▶ [Task]
Pictures are not repeated. Every line from the beginning of the entries through the one with "Glenfarclas 8 Year Old / Bot.1970s" is restated exactly.

Collected data entries
● ● ●

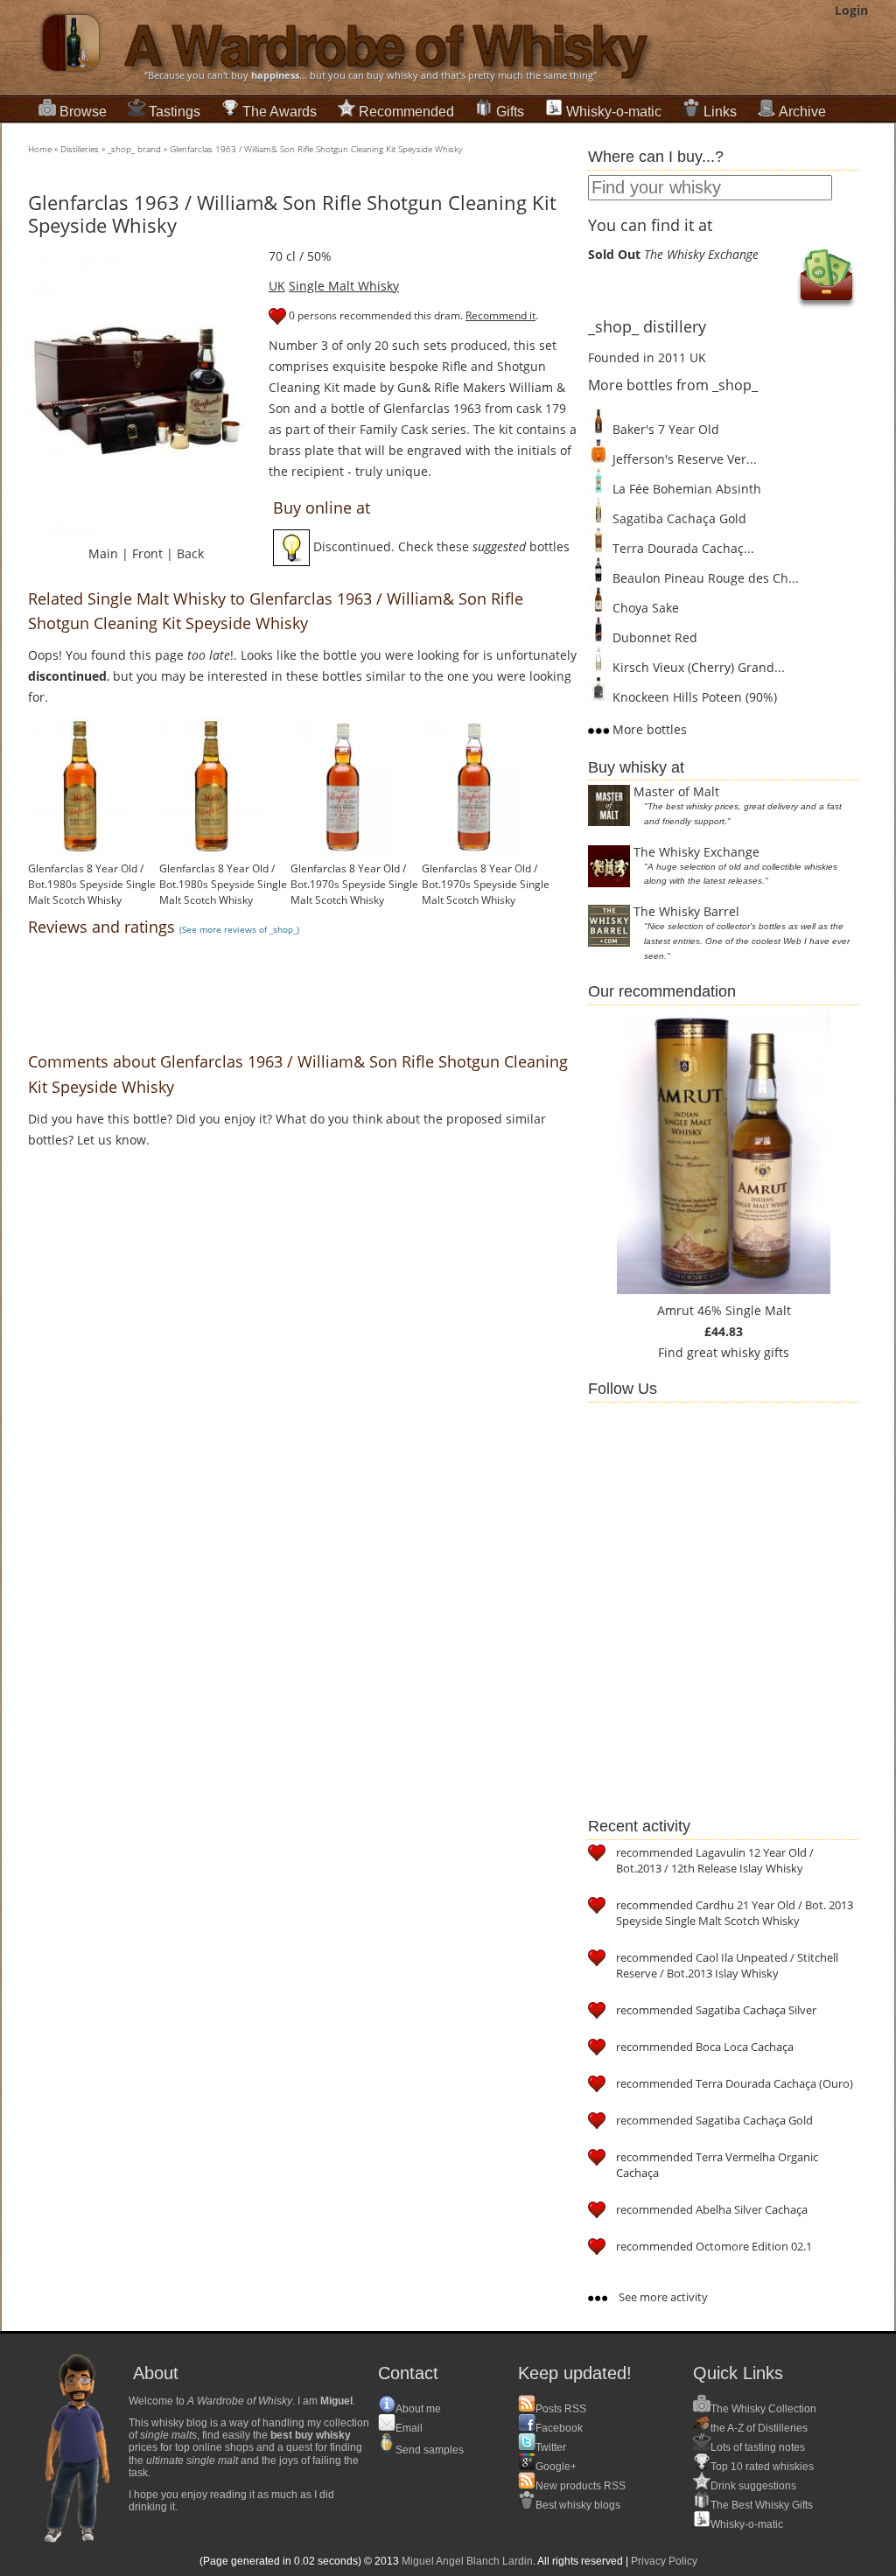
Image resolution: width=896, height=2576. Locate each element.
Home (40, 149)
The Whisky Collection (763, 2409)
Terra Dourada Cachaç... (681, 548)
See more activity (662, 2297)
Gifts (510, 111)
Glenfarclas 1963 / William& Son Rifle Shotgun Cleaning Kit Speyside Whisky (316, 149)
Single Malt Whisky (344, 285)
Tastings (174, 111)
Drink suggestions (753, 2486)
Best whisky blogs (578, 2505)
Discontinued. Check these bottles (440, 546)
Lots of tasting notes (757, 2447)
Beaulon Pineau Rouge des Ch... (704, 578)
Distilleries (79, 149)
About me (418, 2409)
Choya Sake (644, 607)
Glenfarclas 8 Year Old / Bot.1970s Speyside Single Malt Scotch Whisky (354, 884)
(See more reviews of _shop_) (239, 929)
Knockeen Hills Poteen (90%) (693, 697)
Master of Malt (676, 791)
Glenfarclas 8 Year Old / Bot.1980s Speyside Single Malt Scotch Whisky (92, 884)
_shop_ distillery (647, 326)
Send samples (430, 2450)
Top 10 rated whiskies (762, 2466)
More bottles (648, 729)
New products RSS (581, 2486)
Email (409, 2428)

● ● ●

▶ [Final answer]
Image resolution: width=896, height=2576. Locate each element.
Home (40, 149)
The Whisky Collection (763, 2409)
Terra Dourada Cachaç... (681, 548)
See more activity (662, 2297)
Gifts (510, 111)
Glenfarclas 1963 / William& Son Rifle Shotgun Cleaning Kit Speyside Whisky (316, 149)
Single Malt Whisky (344, 285)
Tastings (174, 111)
Drink suggestions (753, 2486)
Best whisky blogs (578, 2505)
Discontinued. Check these bottles (440, 546)
Lots of tasting notes (757, 2447)
Beaulon Pineau Rouge des Ch... (704, 578)
Distilleries (79, 149)
About me (418, 2409)
Choya Sake (644, 607)
Glenfarclas 8 Year Old / Bot.1970s Speyside Single Malt Scotch Whisky (354, 884)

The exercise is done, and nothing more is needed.